Solo pochi mesi dopo Pier Paolo Pasolini tornò in Calabria per ritirare il Premio Crotone assegnatogli dalla giuria composta da Bassani, Gadda, Moravia, Ungaretti e il palmese Repaci per il romanzo “Una vita violenta. Non mancarono neppure allora forti  polemiche. Il premio fu tacciato di politicizzazione e la giuria fu accusata dai democristiani di aver privilegiato un intellettuale vicino al Pci. Al momento di ricevere il premio egli dichiarò: « Sono felice di non avere vinto lo Strega o il Viareggio, perché considero quello che mi avete dato come il più adeguato riconoscimento alla mia opera. I protagonisti del mio romanzo, anche se vivono nella capitale, fanno parte del Mezzogiorno d'Italia, ed è giusto che qui a Crotone, trovino l' esatta comprensione, in una terra giovane, perché nasce ora alla vita sociale, e in modo fresco, genuino, prende coscienza della sua forza, dei suoi bisogni».

In realtà Pasolini, che scrisse con lucida consapevolezza delle periferie e dei diseredati, di una società cieca e alla deriva, non condannò ma parlò con franchezza ai calabresi, con il suo inconfondibile stile pungente e diretto. Della Calabria ebbe poi ancora modo di dire nel 1964 che «il paesaggio calabrese si esalta, con i suoi meravigliosi contrasti naturali, in cui a dolci pendii si contrappongono violenti sbalzi rocciosi (…) In Calabria è stato commesso il più grave dei delitti, di cui non risponderà mai nessuno: è stata uccisa la speranza pura, quella un po’ anarchica e infantile, di chi vivendo prima della storia, ha ancora tutta la storia davanti a sé».

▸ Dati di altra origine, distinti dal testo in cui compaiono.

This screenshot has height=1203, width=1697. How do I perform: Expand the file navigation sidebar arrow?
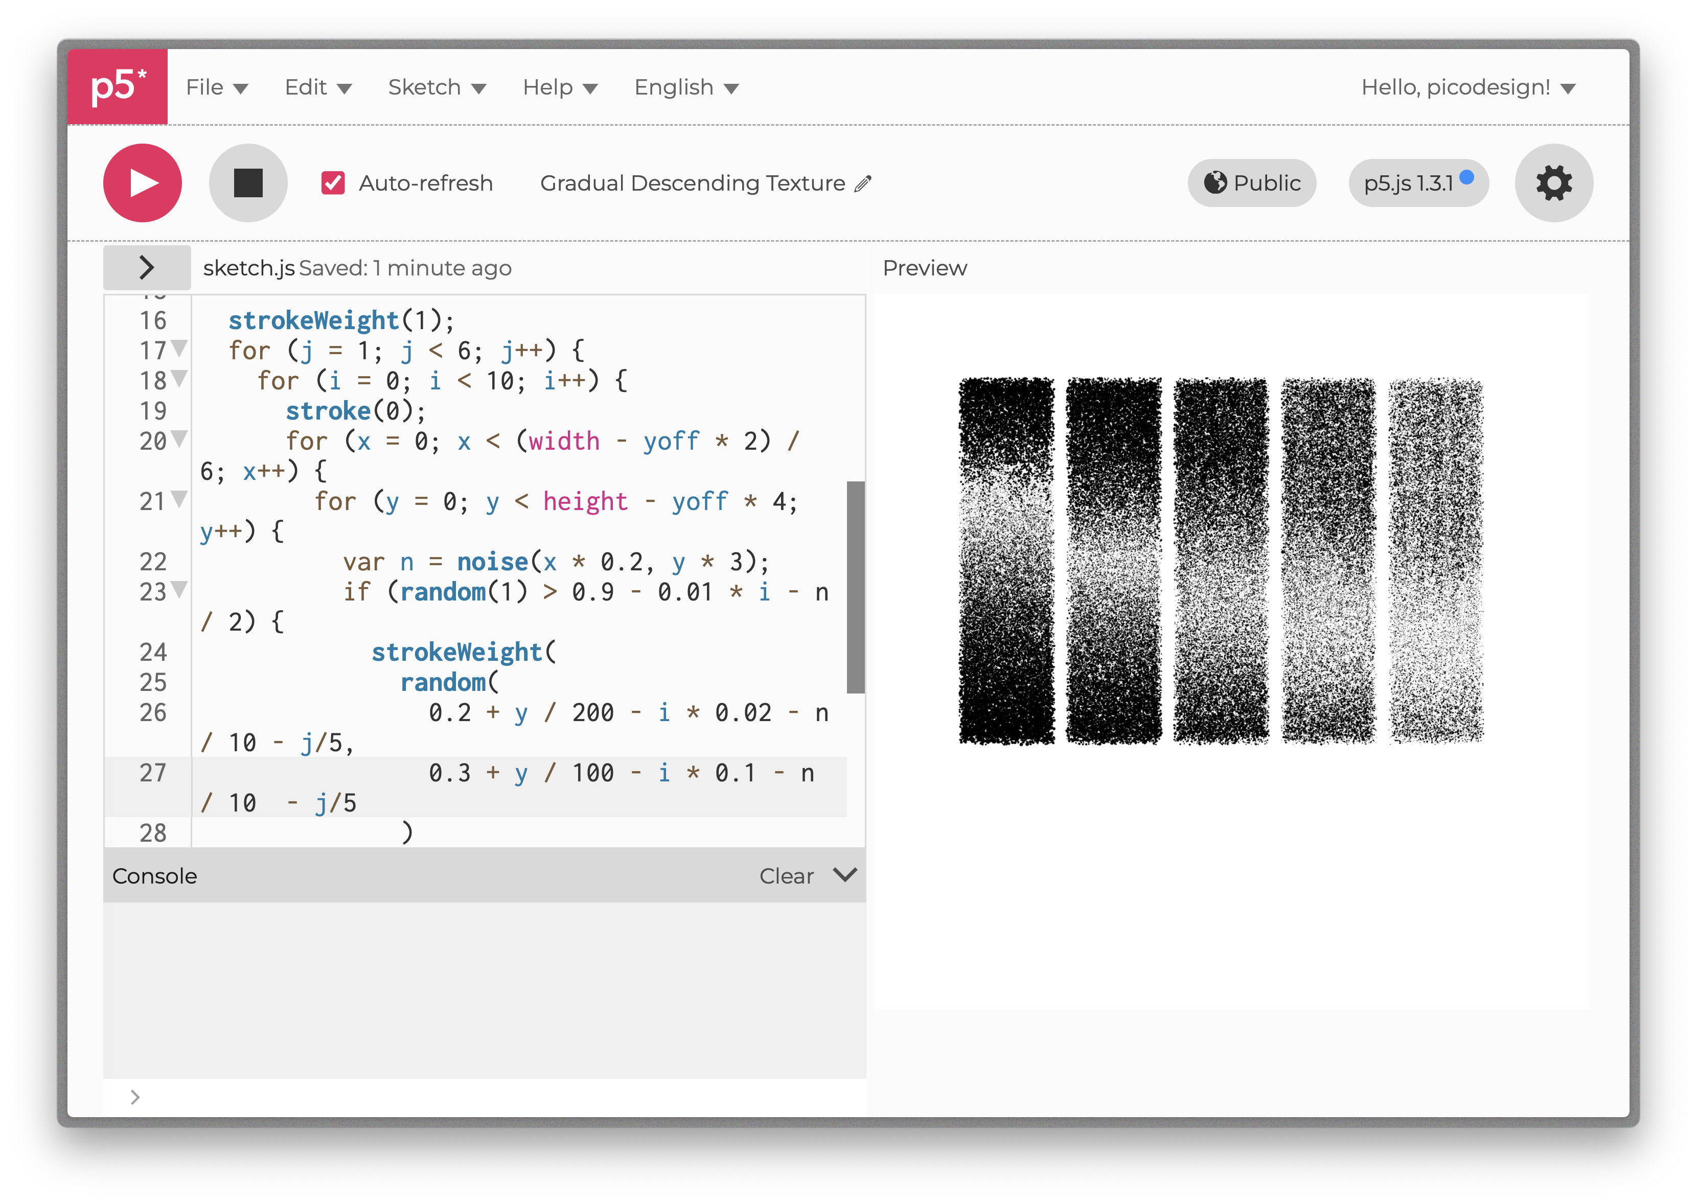tap(146, 267)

Lo Ionio non è mare nostro: spaventa. Appena partito da Reggio - città estremamente drammatica e originale, di una angosciosa povertà, dove sui camion che passano per le lunghe vie parallele al mare si vede scritto “Dio aiutaci”- mi stupiva la dolcezza, la mitezza, il nitore dei paesi sulla costa. Così fino a Porto Salvo. Poi si entra in un mondo che non è più riconoscibile. Vado verso Crotone, per la zona di Cutro. Illuminati dal sole sul ciglio della strada, due uomini mi fanno cenno di fermarmi. Mi fermo, li faccio salire. Mi dicono - questa è zona pericolosa, di notte è meglio non passarci. Due anni fa, in questo punto, hanno ammazzato a uno, un ricco signore, mentre tornava in macchina da Roma. Ecco, a un distendersi delle dune gialle in una specie di altopiano, Cutro. Lo vedo correndo in macchina: ma è il luogo che più mi impressiona di tutto il lungo viaggio. È, veramente, il paese dei banditi come si vede in certi film western. Ecco le donne dei banditi, ecco i figli dei banditi. Si sente, non so da cosa, che siamo fuori dalla legge, dalla cultura del nostro mondo, a un altro livello. Nel sorriso dei giovani che tornano dal loro atroce lavoro, c’è un guizzo di troppa libertà, quasi di pazzia. Nel fervore che precede l’ora di cena l’omertà ha questa forma lieta: nel loro mondo si fa così. Ma intorno c'è una cornice di vuoto e di silenzio che fa paura».